Prossiga com o texto sobre as vendas de medicamentos ao SUS acima do preço máximo, começando logo após a última frase apresentada.

Texto do exercício |
§ §

Ainda de acordo com Chaves, muitas secretarias deixam de denunciar cobranças acima do preço por medo de não encontrar outro distribuidor para obter os remédios. A falta de atenção ao valor máximo, no entanto, eleva os gastos do SUS. “Sem um preço justo, o poder de compra do município diminui, e também o acesso aos medicamentos”, afirma.

O governo federal chegou a se envolver num embate com empresas e associações da indústria farmacêutica ao concentrar em apenas três laboratórios, sem licitação, um mercado de seis medicamentos usados no SUS, num montante de R$ 1,44 bilhão.

Conforme antecipado nesta segunda-feira (16) pela coluna “Mercado Aberto”, da Folha, o ministro da Saúde, Ricardo Barros, planeja implementar algumas mudanças ainda neste ano, com a ideia de fixar prazos mais rígidos e alterar a forma de pagamento às farmacêuticas.

OUTRO LADO

Empresas com maiores valores de multas por oferta ou vendas ao SUS acima do limite de preço máximo de venda ao governo negam irregularidades e atribuem o problema a falhas de editais lançados por secretarias de saúde. Outras alegam ainda falta de informações no início da aplicação de desconto para vendas a órgãos públicos. A posição é compartilhada por associações que representam o setor.

§ §

Dados extraídos |
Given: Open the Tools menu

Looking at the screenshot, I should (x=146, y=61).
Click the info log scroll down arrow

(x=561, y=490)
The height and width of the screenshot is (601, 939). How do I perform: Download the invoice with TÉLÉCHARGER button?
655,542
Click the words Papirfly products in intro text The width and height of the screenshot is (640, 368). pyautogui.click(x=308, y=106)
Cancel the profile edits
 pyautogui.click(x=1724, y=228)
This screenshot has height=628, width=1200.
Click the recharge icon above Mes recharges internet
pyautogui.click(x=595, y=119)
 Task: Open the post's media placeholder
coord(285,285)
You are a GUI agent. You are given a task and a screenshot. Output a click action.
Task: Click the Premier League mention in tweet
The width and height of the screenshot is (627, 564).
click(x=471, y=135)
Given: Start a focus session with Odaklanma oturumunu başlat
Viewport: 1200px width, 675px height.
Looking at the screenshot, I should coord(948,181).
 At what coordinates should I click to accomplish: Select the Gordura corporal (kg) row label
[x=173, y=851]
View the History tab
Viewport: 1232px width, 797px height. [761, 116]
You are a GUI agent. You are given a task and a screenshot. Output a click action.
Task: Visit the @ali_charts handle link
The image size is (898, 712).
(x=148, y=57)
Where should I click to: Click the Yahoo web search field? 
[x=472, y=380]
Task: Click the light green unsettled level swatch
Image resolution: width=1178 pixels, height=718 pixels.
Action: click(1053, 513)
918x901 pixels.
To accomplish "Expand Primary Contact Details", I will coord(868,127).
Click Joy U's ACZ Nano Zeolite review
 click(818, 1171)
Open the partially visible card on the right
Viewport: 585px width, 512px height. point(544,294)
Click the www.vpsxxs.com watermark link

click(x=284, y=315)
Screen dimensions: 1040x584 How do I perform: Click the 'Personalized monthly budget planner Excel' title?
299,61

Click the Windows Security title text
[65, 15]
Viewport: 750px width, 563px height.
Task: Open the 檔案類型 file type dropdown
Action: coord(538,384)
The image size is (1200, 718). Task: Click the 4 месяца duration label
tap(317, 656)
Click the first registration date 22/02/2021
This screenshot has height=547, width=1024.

§ §

Resposta à tarefa |
“A montagem do edital e a falta de orientação do governo gerava essas dúvidas”, diz Paulo Maia, presidente-executivo da Abradimex (Associação Brasileira dos Distribuidores de Medicamentos Especiais e Excepcionais), que orienta hoje aos associados para que sigam as regras da Cmed.

Segunda na lista com maior valor cobrado em multas, a Help Farma diz que o problema ocorreu devido a regras diferentes de editais da secretaria de saúde de Minas Gerais entre 2008 a 2010. Ela recorre da cobrança. “O edital é soberano, e ele não exigia o CAP [coeficiente de adequação de preço, nome dado ao desconto aplicado para vendas ao setor público]”, afirma o diretor comercial da empresa, Leonardo Campos.

Já a Hospfar, líder em valor cobrado em multas, diz que não se manifestaria porque os processos ainda não foram julgados, mas diz praticar preços “em plena consonância com os editais licitatórios e legislação vigente”. A distribuidora afirma buscar uma “regulamentação isonômica do mercado de medicamentos”.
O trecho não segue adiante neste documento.